__EXERCISE BRIEF__
Please quote exactly the lines below from the line containing "Image resolution: width=2420" to the line containing "Given: Change South", both lines included, and nothing else.
THE DATA START
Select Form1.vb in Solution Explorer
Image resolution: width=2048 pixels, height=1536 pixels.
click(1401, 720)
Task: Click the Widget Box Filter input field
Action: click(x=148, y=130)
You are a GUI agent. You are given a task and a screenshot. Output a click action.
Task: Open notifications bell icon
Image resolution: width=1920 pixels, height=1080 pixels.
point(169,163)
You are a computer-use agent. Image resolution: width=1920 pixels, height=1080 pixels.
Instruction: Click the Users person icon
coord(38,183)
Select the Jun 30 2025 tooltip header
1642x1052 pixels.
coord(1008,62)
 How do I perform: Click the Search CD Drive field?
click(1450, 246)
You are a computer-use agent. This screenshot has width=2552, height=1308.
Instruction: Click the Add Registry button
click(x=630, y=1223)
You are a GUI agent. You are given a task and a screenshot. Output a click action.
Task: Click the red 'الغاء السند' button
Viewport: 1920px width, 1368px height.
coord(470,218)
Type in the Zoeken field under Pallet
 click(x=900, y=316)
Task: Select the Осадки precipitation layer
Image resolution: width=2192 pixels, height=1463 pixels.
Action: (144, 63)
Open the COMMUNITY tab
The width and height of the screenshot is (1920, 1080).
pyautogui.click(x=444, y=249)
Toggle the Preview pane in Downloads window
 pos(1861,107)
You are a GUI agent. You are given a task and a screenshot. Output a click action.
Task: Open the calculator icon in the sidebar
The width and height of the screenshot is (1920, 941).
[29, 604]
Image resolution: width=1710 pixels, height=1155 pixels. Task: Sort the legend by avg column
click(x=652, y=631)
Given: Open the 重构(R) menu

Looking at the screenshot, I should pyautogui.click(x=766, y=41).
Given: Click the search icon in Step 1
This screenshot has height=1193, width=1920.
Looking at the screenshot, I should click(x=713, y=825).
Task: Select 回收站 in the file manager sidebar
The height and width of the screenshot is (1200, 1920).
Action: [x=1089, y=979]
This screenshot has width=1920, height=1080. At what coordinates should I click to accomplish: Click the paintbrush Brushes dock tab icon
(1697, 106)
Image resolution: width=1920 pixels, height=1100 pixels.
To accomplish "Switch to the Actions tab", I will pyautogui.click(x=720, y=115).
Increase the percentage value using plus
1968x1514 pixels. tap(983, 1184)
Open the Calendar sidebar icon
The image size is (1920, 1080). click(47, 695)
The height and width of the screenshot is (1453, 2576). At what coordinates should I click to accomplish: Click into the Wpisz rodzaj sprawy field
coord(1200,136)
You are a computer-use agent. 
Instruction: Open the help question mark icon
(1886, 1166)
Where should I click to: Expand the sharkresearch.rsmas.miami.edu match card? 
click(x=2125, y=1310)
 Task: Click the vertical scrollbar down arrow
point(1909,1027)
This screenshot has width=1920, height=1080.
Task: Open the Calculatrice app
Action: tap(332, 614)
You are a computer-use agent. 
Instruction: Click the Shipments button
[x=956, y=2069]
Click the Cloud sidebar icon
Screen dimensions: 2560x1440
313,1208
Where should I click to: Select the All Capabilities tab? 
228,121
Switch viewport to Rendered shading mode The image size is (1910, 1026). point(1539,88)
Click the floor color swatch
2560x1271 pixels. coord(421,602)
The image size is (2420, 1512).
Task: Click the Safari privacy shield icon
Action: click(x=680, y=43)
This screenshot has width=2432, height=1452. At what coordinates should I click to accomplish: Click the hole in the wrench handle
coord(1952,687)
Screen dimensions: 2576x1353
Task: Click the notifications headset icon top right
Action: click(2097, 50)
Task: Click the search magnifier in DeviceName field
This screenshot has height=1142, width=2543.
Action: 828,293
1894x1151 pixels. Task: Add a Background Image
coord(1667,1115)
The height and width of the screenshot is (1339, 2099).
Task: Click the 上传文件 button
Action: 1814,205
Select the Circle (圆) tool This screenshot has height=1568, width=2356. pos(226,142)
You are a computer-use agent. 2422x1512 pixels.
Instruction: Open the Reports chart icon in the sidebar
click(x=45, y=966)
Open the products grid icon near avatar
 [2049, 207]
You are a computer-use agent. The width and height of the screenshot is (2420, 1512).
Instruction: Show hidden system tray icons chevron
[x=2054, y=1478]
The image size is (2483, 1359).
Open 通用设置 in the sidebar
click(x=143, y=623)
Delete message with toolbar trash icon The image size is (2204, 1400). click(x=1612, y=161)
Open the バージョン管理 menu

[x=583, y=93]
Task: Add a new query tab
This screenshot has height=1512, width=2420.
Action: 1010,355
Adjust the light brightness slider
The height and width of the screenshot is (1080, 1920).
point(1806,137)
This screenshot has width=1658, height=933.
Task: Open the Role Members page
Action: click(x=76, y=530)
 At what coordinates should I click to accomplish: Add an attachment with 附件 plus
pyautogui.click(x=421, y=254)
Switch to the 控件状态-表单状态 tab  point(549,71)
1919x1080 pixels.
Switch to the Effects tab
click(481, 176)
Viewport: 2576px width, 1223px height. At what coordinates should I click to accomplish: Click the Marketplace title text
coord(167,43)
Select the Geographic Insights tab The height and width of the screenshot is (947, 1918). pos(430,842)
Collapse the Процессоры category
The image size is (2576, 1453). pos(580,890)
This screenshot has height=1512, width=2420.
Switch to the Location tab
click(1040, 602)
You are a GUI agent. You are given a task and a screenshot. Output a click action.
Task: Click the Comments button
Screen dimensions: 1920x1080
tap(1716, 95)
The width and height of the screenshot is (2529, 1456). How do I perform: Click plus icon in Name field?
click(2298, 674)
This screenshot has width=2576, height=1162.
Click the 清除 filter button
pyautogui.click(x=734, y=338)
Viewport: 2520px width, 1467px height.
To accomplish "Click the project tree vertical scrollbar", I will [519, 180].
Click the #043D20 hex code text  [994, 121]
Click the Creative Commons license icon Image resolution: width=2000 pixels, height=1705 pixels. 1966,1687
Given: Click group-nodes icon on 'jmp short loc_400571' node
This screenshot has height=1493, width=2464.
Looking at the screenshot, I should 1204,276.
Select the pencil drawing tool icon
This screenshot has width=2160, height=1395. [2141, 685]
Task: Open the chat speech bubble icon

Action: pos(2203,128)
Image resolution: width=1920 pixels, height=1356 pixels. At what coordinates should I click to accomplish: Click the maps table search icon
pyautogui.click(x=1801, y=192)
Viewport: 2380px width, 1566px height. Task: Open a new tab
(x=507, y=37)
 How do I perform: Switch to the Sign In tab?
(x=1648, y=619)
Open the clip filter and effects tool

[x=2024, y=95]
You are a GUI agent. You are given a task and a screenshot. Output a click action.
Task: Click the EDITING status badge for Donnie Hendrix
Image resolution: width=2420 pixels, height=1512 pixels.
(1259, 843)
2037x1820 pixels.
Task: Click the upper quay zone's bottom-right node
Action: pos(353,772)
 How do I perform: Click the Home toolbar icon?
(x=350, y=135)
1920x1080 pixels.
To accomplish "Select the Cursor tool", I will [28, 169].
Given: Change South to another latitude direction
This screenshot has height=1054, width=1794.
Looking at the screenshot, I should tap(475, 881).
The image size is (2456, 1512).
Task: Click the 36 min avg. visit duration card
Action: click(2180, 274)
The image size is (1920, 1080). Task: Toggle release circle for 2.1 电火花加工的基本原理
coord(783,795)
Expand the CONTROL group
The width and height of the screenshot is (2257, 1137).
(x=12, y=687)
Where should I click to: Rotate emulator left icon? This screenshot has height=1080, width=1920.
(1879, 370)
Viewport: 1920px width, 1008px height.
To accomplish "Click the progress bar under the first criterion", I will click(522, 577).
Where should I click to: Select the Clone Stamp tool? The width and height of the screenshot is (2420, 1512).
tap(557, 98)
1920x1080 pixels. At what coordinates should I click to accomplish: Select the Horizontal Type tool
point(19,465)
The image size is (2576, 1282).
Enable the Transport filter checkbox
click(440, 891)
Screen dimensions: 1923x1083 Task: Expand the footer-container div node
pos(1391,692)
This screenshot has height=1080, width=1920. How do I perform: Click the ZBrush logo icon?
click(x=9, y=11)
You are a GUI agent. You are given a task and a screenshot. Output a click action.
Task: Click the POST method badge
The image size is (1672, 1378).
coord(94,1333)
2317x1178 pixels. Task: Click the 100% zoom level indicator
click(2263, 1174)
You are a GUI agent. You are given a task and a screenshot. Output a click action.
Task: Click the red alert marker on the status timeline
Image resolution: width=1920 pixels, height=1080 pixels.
THE DATA END
__RESULT OF THIS TASK__
Image resolution: width=2420 pixels, height=1512 pixels.
(1259, 843)
2037x1820 pixels.
Task: Click the upper quay zone's bottom-right node
Action: pos(353,772)
 How do I perform: Click the Home toolbar icon?
(x=350, y=135)
1920x1080 pixels.
To accomplish "Select the Cursor tool", I will [28, 169].
Given: Change South to another latitude direction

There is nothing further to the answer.